HLearn: A Machine Learning Library for Haskell (2013) [pdf]

jackpirate · on May 24, 2017

Hi everyone, author of HLearn here :)

This is a bit awkward for me as I've paused the development of HLearn and emphatically do not recommend anyone use it. The main problem is that Haskell (which I otherwise love) has poor support for numerical computing. I've tried developing an alternative standard library to improve the situation (https://github.com/mikeizbicki/subhask), but Haskell's type system isn't yet powerful enough to do what I want. I'm sure the type system will have the needed features in 5-10 years, and I'd rather wait and do it right.

If you have any questions, I'd be happy to answer them.

bos · on May 24, 2017

Let me put Mike's comment into what I think is its proper context. "Poor support for numerical computing" really means "relative to Mike's dream, which is not actually realisable by any programming language today" :-)

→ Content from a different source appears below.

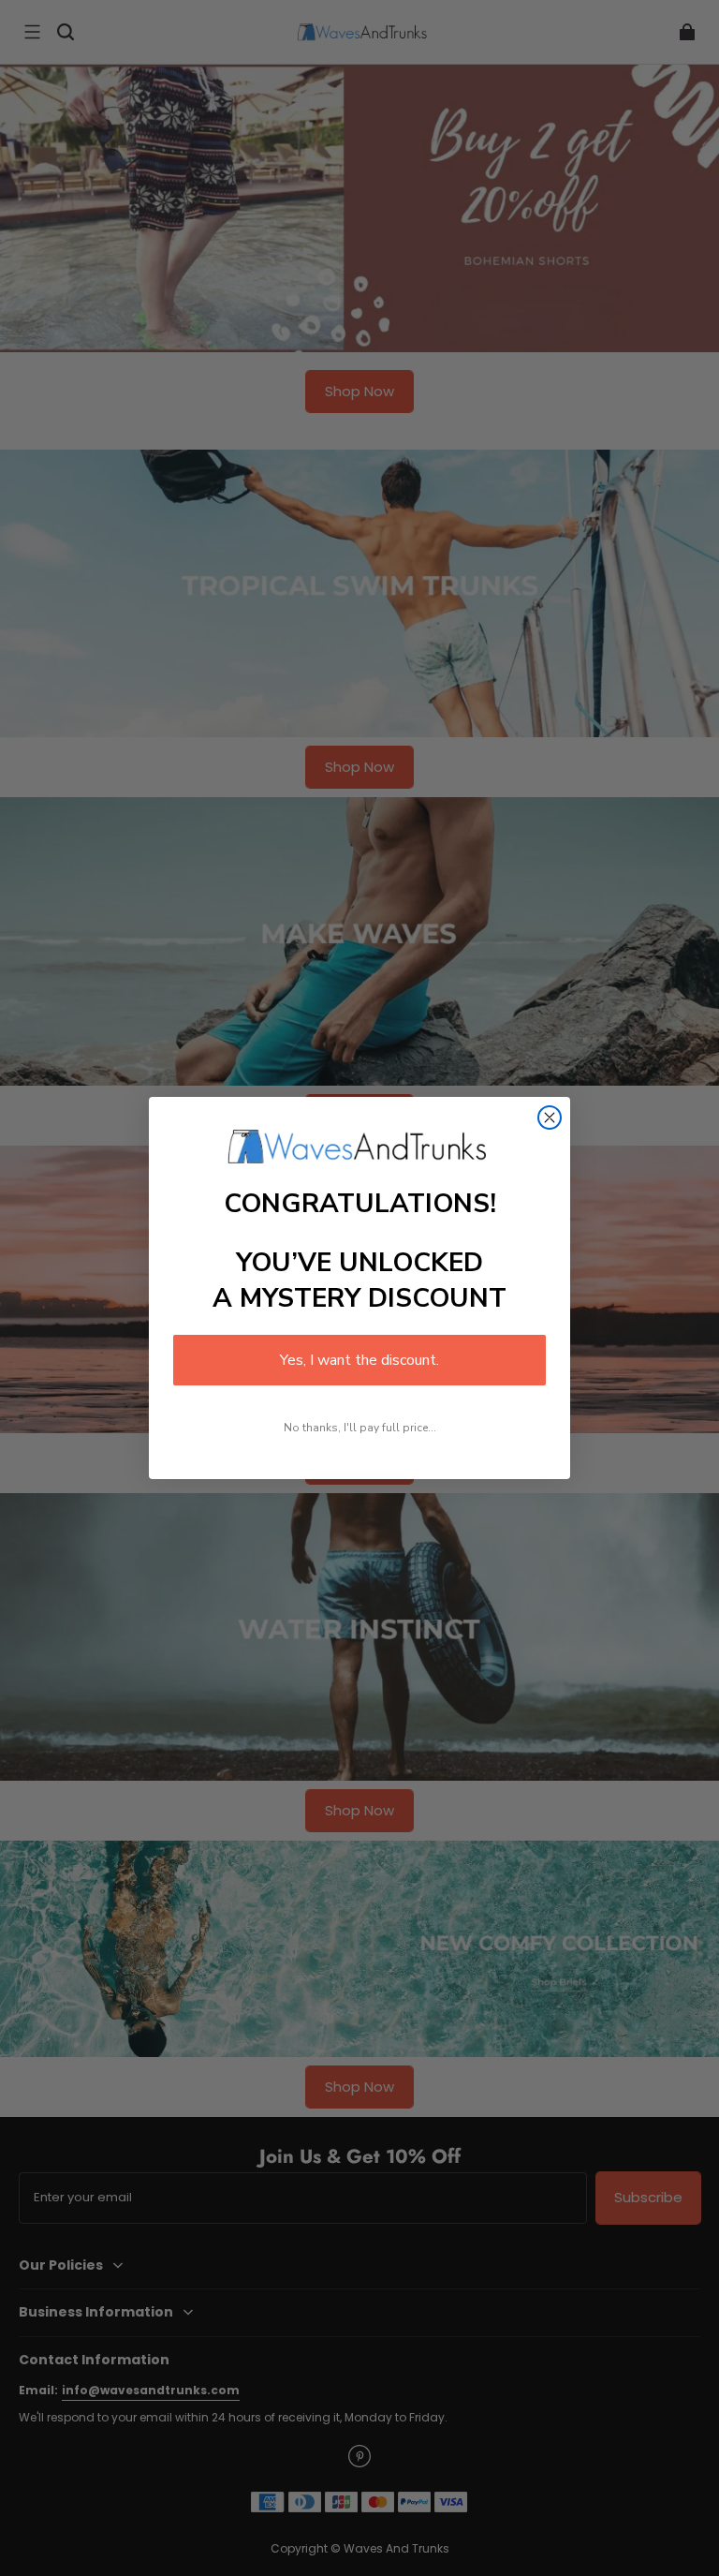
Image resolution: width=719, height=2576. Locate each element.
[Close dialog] (549, 1117)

Most readers seem to be misinterpreting Mike as anchoring off other popular programming languages of today, whereas he's looking for language features for which there's (a) no consensus that they'll actually be good when they exist, and (b) don't yet exist. (I'm highly skeptical of dependently typed programming.)

I think that there's a case to be made that numeric programming in Haskell, relative to the state of the art of today rather than the year 2100, really isn't so great – but my concerns are very different than Mike's, and revolve around libraries rather than type system features.

Source: have done a bit of Haskell in my day.

jackpirate · on May 24, 2017

You're 95% correct about my view.

I do think that matlab/python are a bit better numerical programming languages than Haskell as-is, but only marginally. This is not just due to the library ecosystem, but also because I think that dynamic languages really are better than the best Haskell2010/GHC8.2 library theoretically possible. There are just some things that the existing type system makes a bit more awkward.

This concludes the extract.